The jobs report today was a strong one, underscoring the ability of the US economy to power through. Am I uneasy about where we are in the economic and credit cycle and the accuracy of the Fed’s forward guidance? Yes – and I tend to think most of the risk is to the downside. Even so, there is a Goldilocks scenario in the data that I think is achievable. Let me outline that scenario here.
What we saw from the jobs report today was +292,000 non-farm payrolls in December and upward revisions to November and October, bringing November to +252,000 and October to +307,000. That’s an average of 283,000 jobs. That’s a pretty good number. To put this in context, we averaged about +221,000 in 2015. So the last three months are well above. An average of +221,000 is a good number. And +283,000 is even better. The unemployment rate was unchanged at 5.0%
Bottom line: the US employment market is doing just fine right now. Yes, jobs are a lagging indicator. Nonetheless, upward revisions and the positive delta between the 3-month and the 12-month rolling average are not lagging indicators and they are indicative of economic support.
So, despite my general outlook being one where the risks are to the downside to the point where even recession is possible, I think there is a Goldilocks scenario possible here.
First, the Fed is hiking rates right now. Futures for April Fed Funds are at about 48 bps, suggesting one further rate hike between now and then. That’s supportive of the US dollar. And a strong US dollar is negative for EM, for commodities, for oil and for high yield and leveraged loans.

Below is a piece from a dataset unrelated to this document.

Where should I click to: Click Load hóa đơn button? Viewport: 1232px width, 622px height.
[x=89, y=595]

But it is also potentially supportive of credit growth.
In a Goldilocks scenario, consumers try to lock in borrowing at lower rates now, in anticipation of higher rates down the line.This means borrowers would be pulling forward borrowing decisions and pushing up credit growth while the energy sector works through its problems. This also means – with job growth fairly robust – the baton to do the heavy lifting of maintaining economic growth is passed to wage growth and residential construction from capital spending and non-residential construction.
I’m not saying this scenario is the one that will result in 2016. I am pointing out that it is a potential outcome to the upside. My baseline right now is 2% growth for 2016 with enough tail risk to make recession a possibility as the Fed hikes interest rates. But the Goldilocks scenario is one in which we see 3% growth and accelerating wage growth as the Fed raises rates.

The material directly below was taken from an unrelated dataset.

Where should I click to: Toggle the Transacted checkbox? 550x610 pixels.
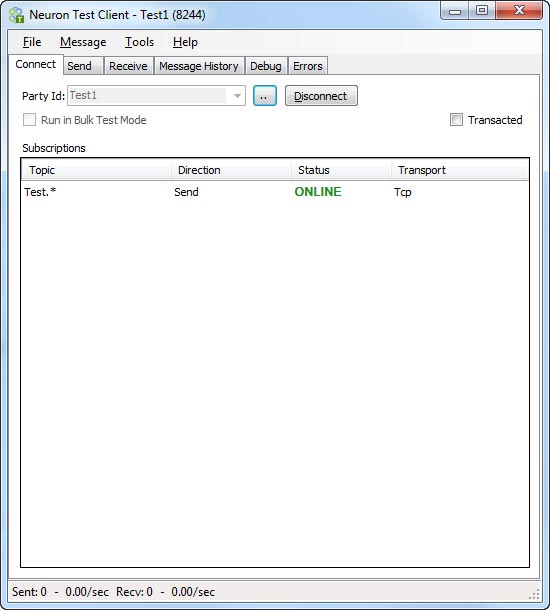point(456,120)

The biggest risk to the Goldilocks scenario is corporate earnings. Right now we are at the beginning of the third consecutive contractionary quarterly corporate earnings season. You don’t see wages rising when corporate earnings are contracting. And the wage number in this latest jobs report was down slightly. But a 3% wage growth number is still doable in a situation where household credit growth is robust.

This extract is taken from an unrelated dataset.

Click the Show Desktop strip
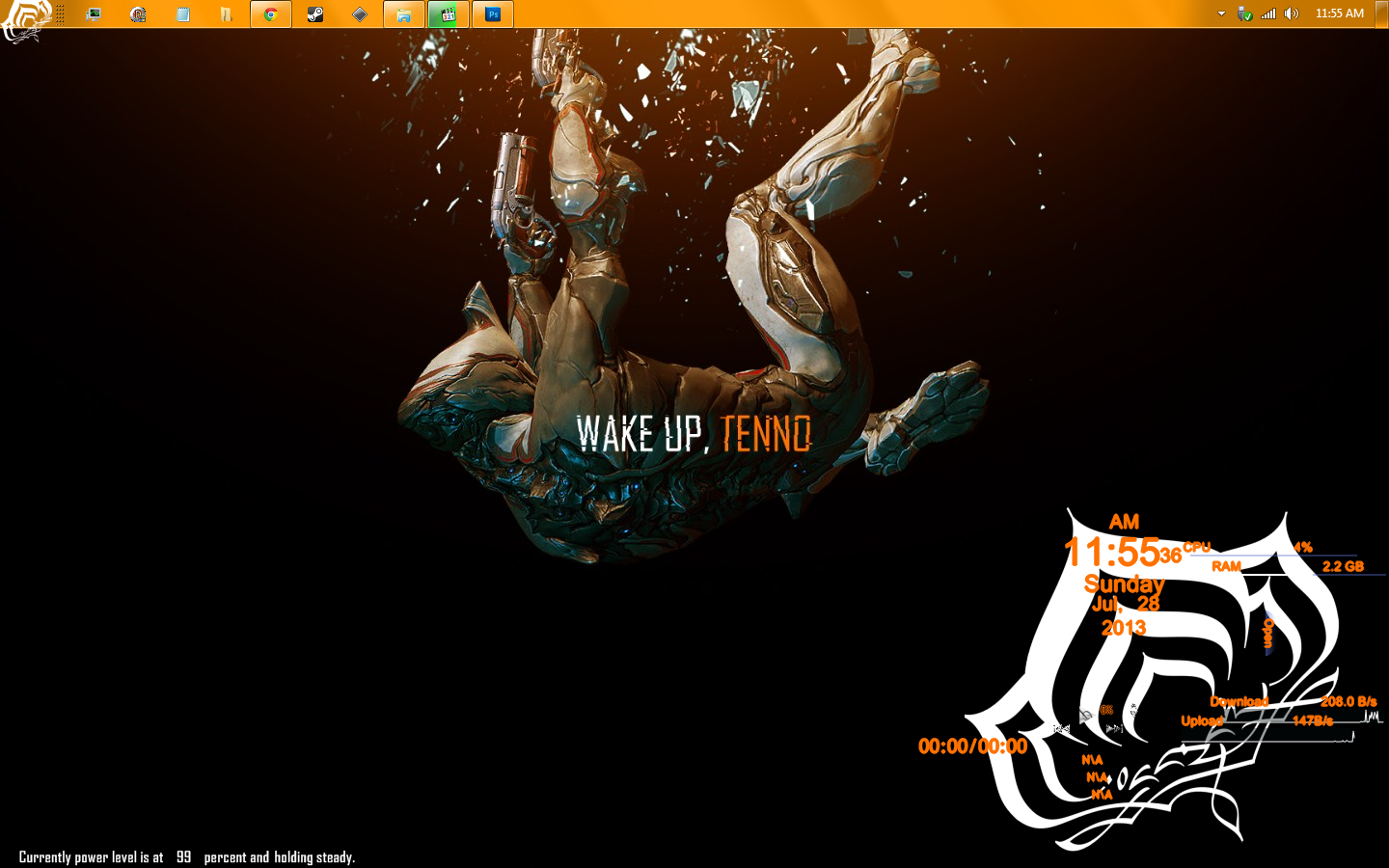The height and width of the screenshot is (868, 1389). point(1384,14)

My view: the economy remains on a track that is consistent enough with the Fed’s overall outlook that we should expect more rate hikes and a strong US dollar. How this impacts the Chinese currency, commodities, energy and high yield will have a meaningful impact on the economic picture. However, at the same time, we need to watch US credit growth to understand how well the US economy can overcome downside risks.